» **Data in this exercise**:

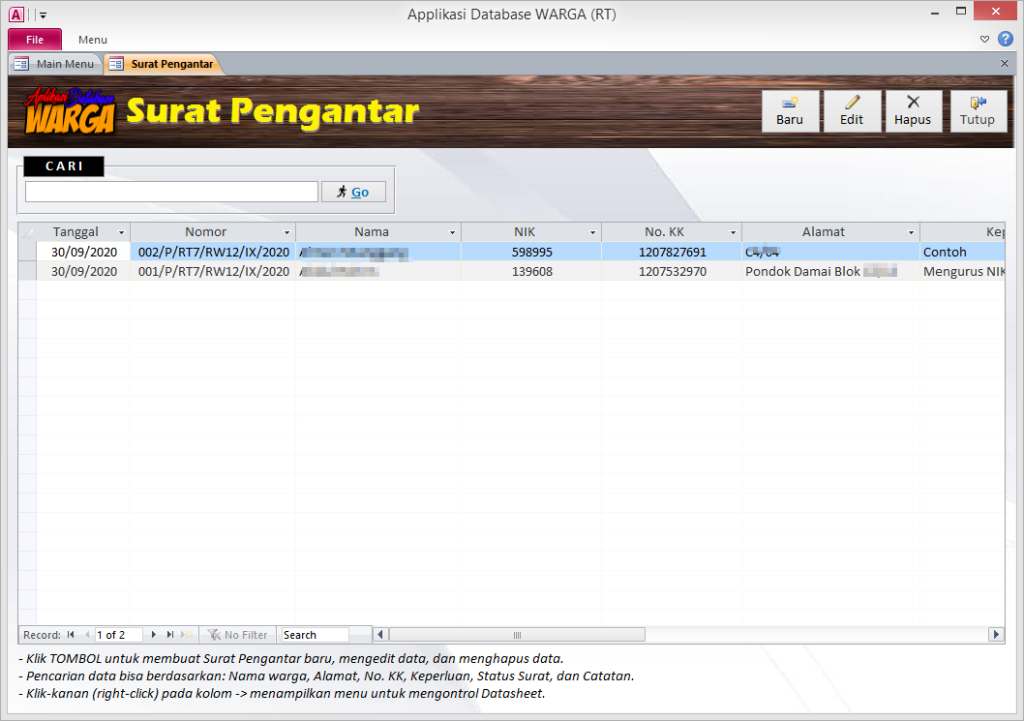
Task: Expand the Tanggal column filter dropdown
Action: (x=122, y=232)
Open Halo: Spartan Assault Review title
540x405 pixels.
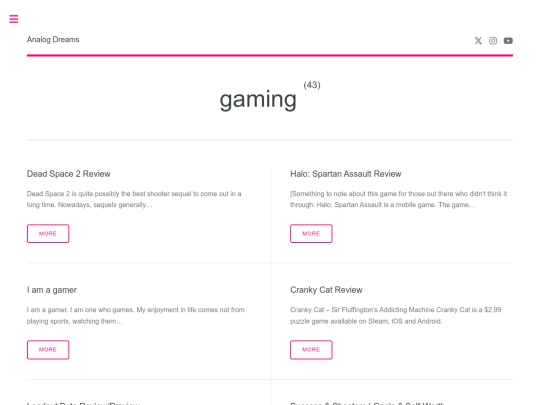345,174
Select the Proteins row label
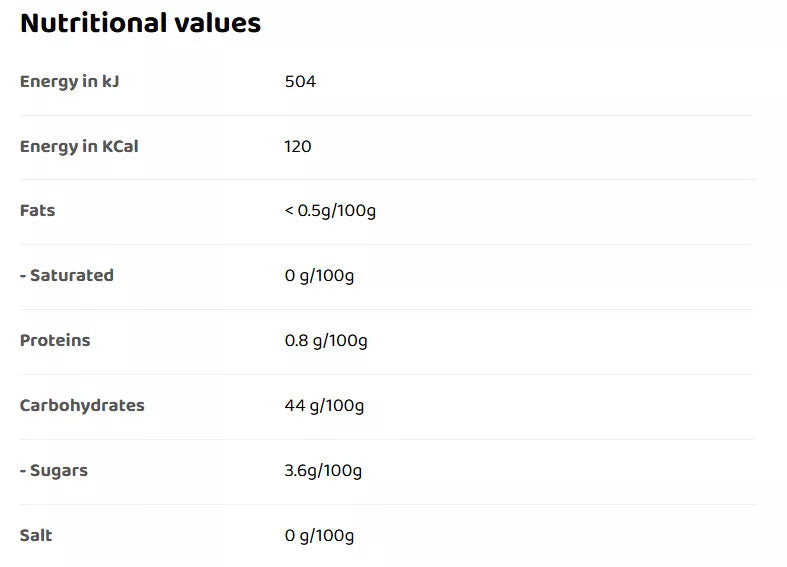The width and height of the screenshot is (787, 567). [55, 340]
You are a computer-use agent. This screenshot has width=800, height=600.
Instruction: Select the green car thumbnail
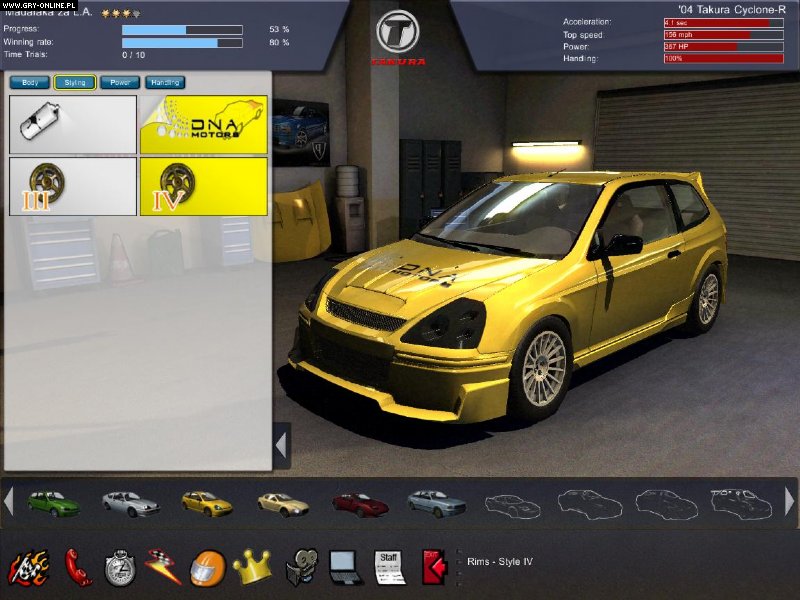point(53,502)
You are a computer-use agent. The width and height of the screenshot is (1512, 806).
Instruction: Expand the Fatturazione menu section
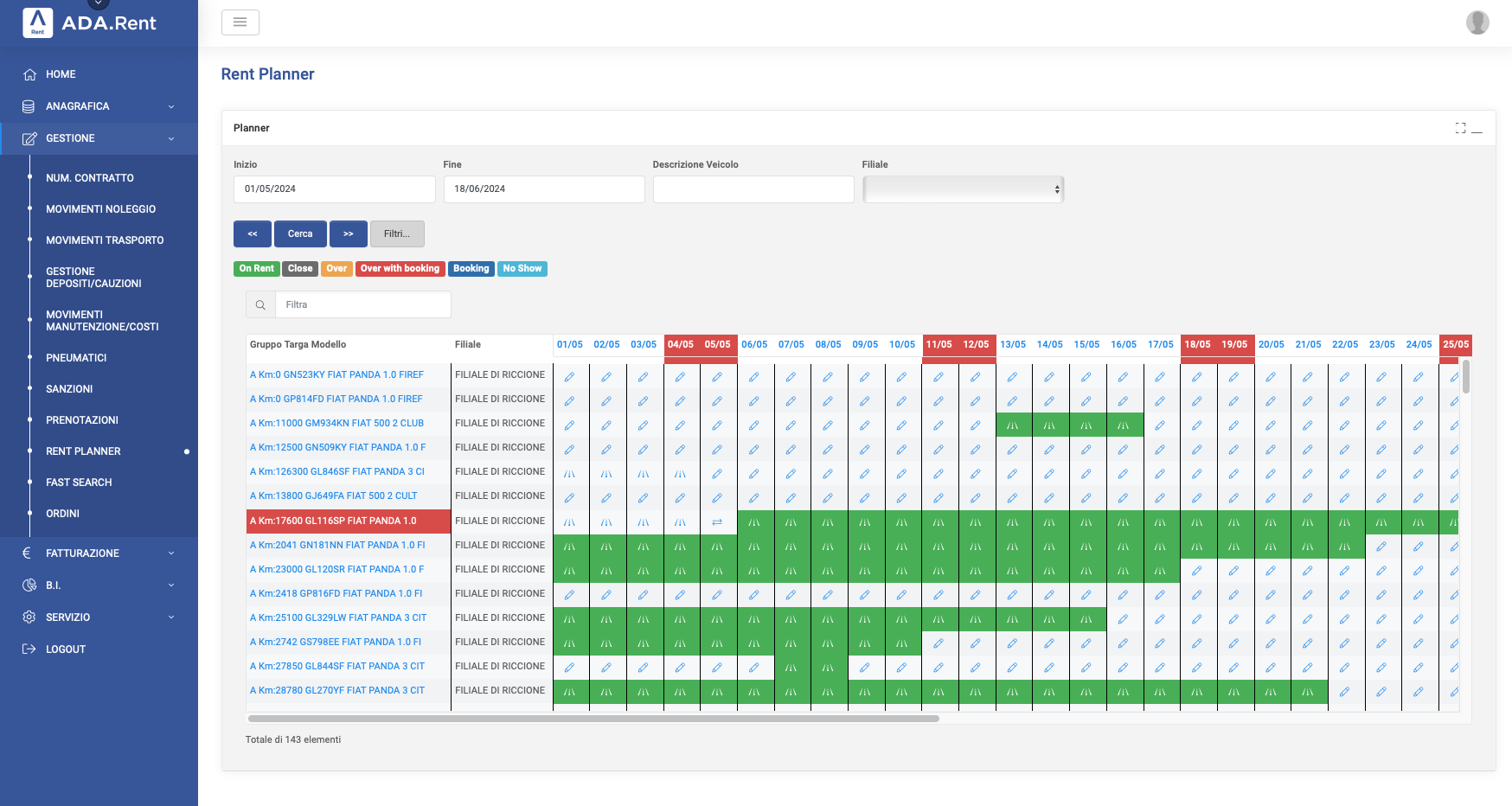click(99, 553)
==
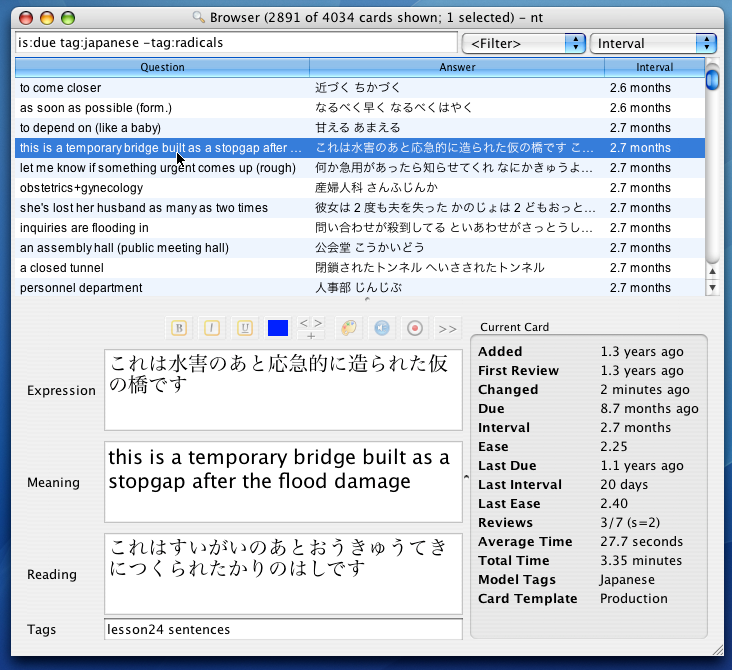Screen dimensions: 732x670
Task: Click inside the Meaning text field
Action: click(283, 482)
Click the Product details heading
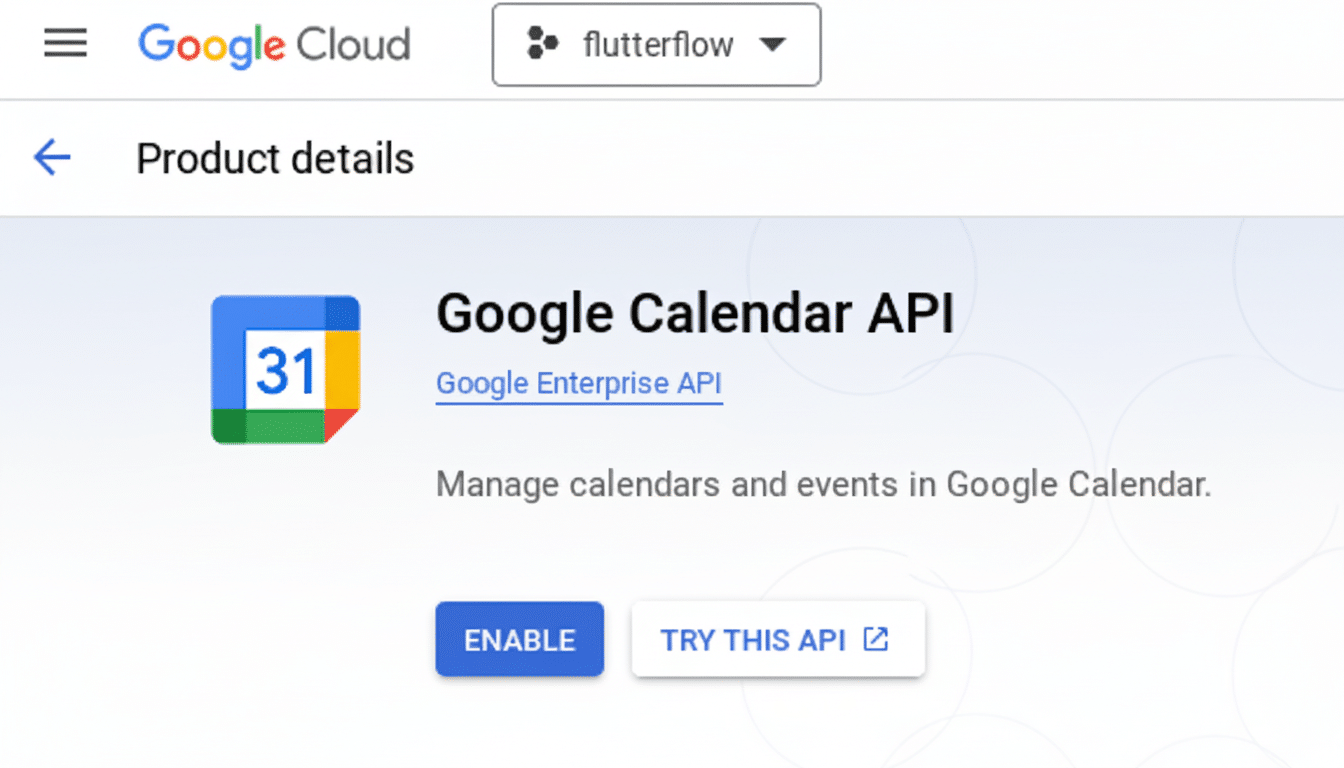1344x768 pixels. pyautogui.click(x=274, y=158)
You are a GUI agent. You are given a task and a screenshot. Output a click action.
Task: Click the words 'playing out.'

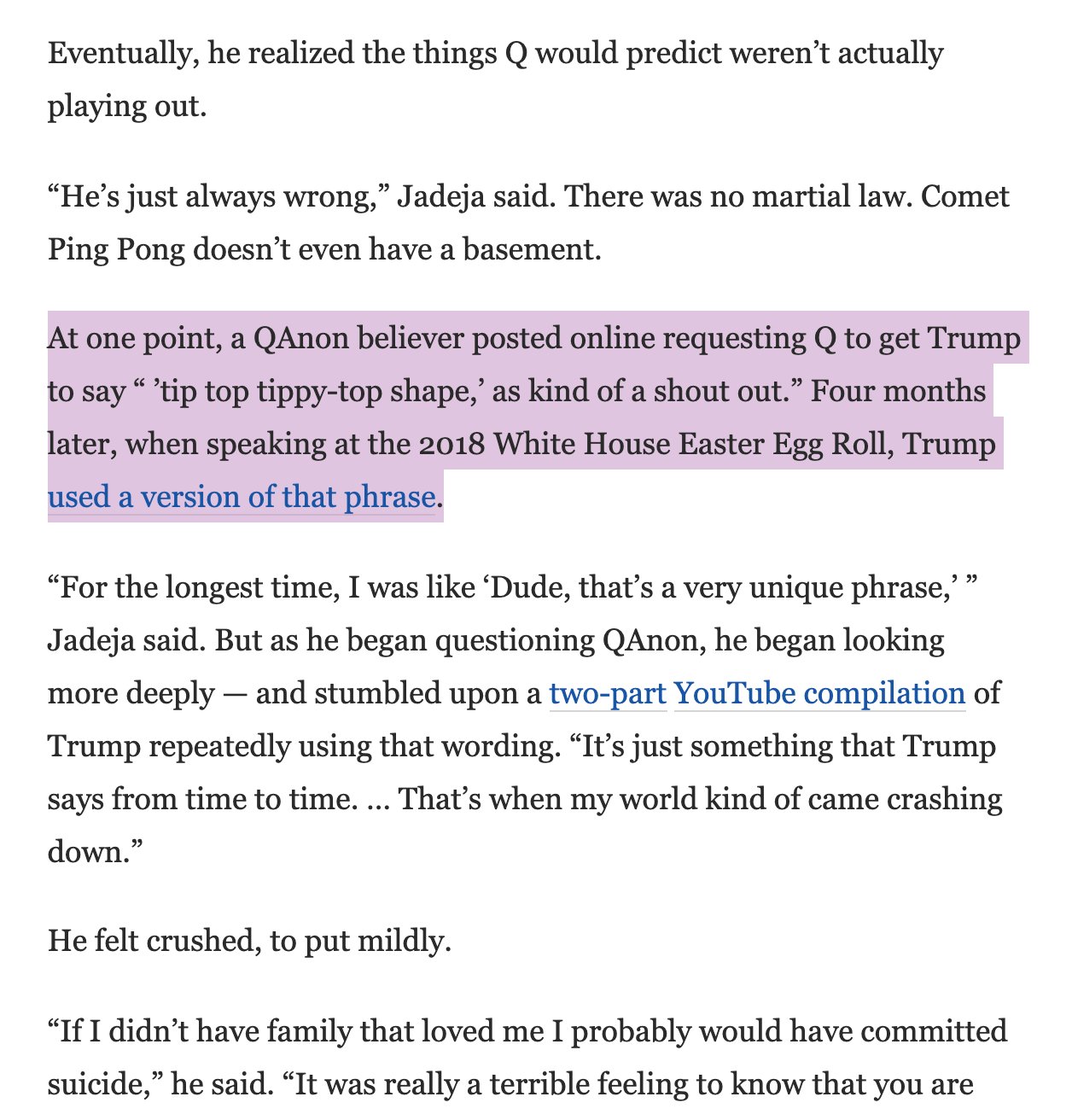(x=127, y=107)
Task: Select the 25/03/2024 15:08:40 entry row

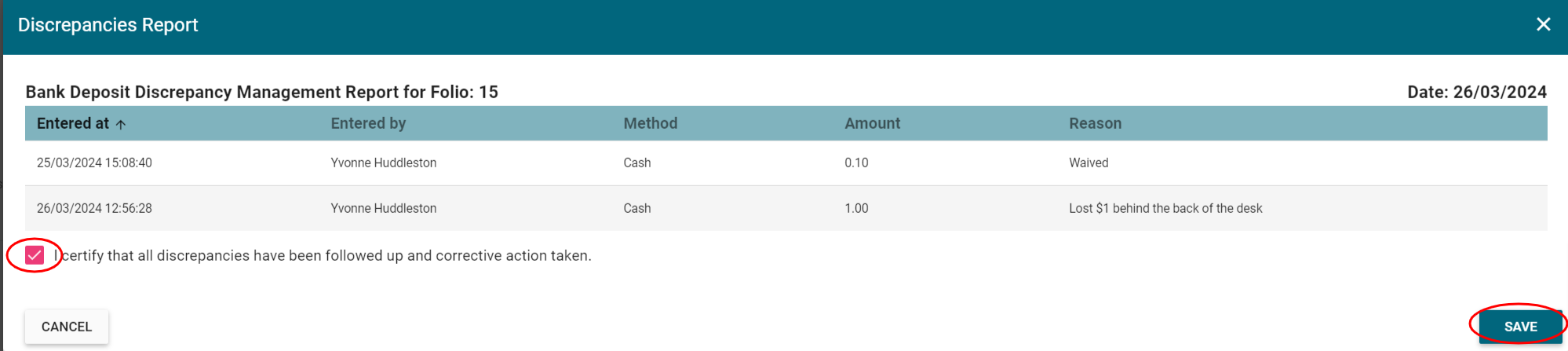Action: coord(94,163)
---
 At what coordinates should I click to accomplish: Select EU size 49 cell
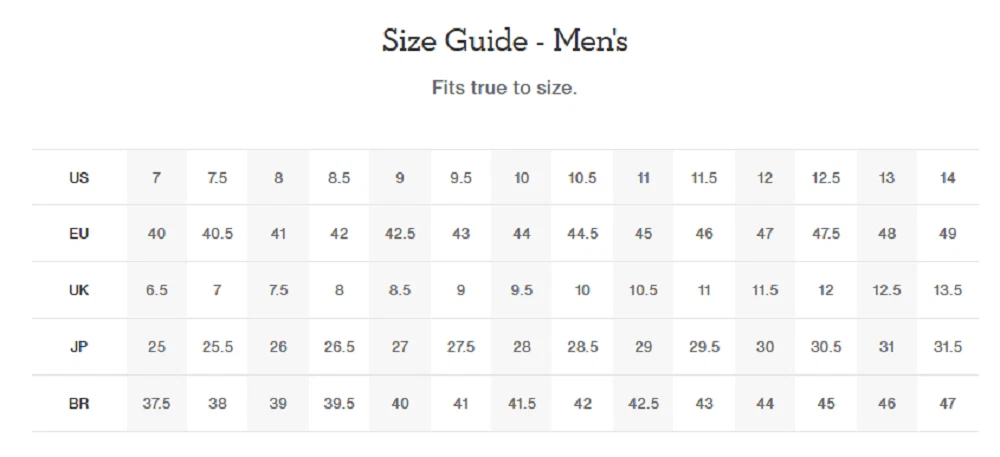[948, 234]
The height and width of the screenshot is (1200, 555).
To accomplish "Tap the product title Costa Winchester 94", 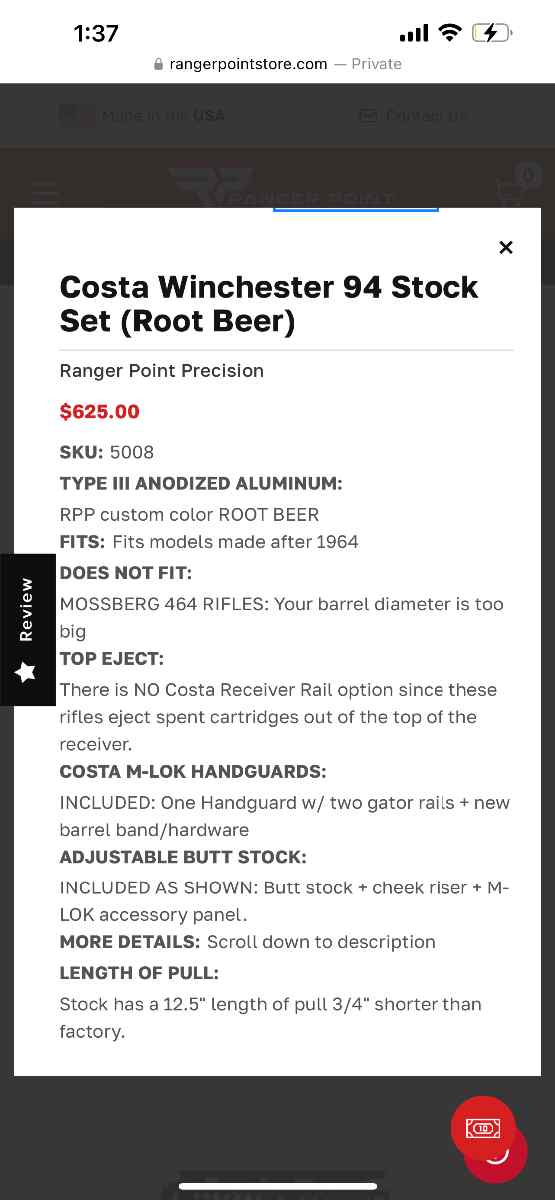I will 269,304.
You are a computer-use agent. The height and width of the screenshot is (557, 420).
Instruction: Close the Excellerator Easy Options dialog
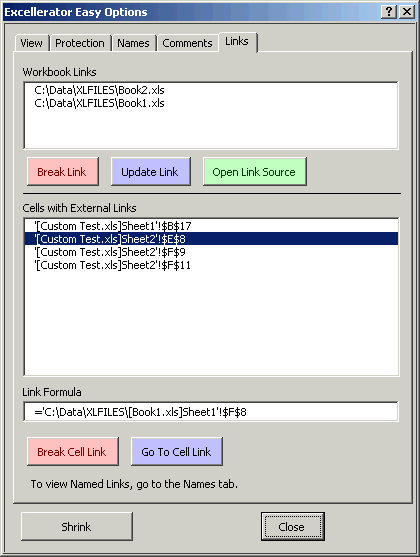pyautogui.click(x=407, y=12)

» **What needs to be done**: State how many lines in the entries hold "computer", please, with no other words.

» **Solution to this exercise**: 3